November 8, 2007

Why the Fed cut (and will continue to cut) interest rates

The charts below originally appeared in "How owners' equivalent rent duped the Fed" back in August. Over the weekend, a reader asked for an update and the results are below.

The first chart shows the S&P Case-Shiller Home Price Index (by far, the best indicator of home prices in the U.S.), versus the proxy for home prices used in the Consumer Price Index - the nefarious owners equivalent rent.

[Note: For those new to this subject, be advised that the government's inflation statistics do not track home prices directly. Instead, they use an estimate of what homes would rent for - yes, it sounds and is a very dumb thing to do.

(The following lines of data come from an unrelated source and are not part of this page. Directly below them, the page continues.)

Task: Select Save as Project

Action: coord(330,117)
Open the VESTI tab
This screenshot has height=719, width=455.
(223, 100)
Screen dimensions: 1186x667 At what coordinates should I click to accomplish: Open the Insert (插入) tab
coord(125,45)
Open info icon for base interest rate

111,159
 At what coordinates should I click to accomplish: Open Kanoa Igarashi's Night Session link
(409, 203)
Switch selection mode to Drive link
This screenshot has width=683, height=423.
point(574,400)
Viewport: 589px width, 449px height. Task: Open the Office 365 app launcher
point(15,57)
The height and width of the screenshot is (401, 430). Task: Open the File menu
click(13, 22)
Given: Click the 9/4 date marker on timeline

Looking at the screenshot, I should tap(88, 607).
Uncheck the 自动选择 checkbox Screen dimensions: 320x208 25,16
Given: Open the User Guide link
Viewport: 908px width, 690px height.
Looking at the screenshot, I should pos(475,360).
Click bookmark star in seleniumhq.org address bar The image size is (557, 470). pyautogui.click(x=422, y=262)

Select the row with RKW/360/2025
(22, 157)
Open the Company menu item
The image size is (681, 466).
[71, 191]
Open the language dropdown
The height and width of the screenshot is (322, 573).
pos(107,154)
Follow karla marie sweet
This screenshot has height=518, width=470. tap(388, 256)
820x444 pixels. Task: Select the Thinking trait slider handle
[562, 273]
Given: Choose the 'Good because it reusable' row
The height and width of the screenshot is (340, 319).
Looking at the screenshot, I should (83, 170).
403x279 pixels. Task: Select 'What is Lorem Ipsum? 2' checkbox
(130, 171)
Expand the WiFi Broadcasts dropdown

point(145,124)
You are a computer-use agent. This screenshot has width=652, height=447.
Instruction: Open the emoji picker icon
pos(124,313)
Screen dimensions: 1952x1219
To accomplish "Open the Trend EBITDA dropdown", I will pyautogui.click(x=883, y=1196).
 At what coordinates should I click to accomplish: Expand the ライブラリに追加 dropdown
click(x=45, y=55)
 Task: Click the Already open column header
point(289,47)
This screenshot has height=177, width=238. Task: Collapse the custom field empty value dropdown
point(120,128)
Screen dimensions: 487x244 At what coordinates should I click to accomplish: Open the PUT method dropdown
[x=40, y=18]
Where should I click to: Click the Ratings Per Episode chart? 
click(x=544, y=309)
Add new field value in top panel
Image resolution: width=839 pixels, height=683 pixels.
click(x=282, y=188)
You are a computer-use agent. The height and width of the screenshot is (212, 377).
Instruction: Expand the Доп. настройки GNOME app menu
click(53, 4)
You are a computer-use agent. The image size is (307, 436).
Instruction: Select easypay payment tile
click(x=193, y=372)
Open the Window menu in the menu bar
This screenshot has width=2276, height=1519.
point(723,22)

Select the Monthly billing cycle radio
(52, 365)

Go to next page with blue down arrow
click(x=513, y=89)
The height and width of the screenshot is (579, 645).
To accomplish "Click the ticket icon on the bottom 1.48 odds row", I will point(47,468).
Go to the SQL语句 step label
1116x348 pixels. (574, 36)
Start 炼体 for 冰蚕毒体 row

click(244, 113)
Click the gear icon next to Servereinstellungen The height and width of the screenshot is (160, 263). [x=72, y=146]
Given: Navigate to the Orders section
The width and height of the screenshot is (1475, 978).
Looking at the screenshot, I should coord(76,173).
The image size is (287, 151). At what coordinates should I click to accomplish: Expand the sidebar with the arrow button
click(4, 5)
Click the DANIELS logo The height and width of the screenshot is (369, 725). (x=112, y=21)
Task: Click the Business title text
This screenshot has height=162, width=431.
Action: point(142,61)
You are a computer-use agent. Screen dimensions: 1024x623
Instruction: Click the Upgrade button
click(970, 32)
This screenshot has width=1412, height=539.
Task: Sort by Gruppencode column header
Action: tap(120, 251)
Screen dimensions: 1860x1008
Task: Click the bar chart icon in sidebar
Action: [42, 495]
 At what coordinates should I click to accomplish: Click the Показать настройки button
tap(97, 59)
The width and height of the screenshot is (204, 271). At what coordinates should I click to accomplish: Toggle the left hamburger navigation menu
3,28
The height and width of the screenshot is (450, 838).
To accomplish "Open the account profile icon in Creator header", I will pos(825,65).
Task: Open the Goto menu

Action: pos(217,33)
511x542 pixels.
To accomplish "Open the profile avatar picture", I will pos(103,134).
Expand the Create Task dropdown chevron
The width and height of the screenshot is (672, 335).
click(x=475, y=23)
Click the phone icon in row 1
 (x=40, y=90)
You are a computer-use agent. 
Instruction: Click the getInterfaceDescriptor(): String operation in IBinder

Also see "Homeownership Costs and Core Inflation" from a couple years ago where all the gory details are explained.]

So, what would the consumer price index look like if real home prices were used instead of owners' equivalent rent?

The last couple months of plunging home prices would take the annual rate of inflation to zero as shown below (actually, it's still positive at 0.01%).

And, yes, a big reason why we are in the mess we are in today is that inflation, with real home prices included, was much, much higher than inflation with OER back in 2003, 2004, and 2005 when interest rates and lending standards were at multi-generational lows.

The chart below should be of keen interest to the dismal scientists at the Federal Reserve since core inflation (excluding food and energy) with real home prices has now entered negative territory with the addition of fresher data.

Of course you won't hear this from anyone at the Fed, but the shape of these curves is a very big part of the reason why short-term interest rates were cut last week and why they are likely to be cut again many times over the next year or so.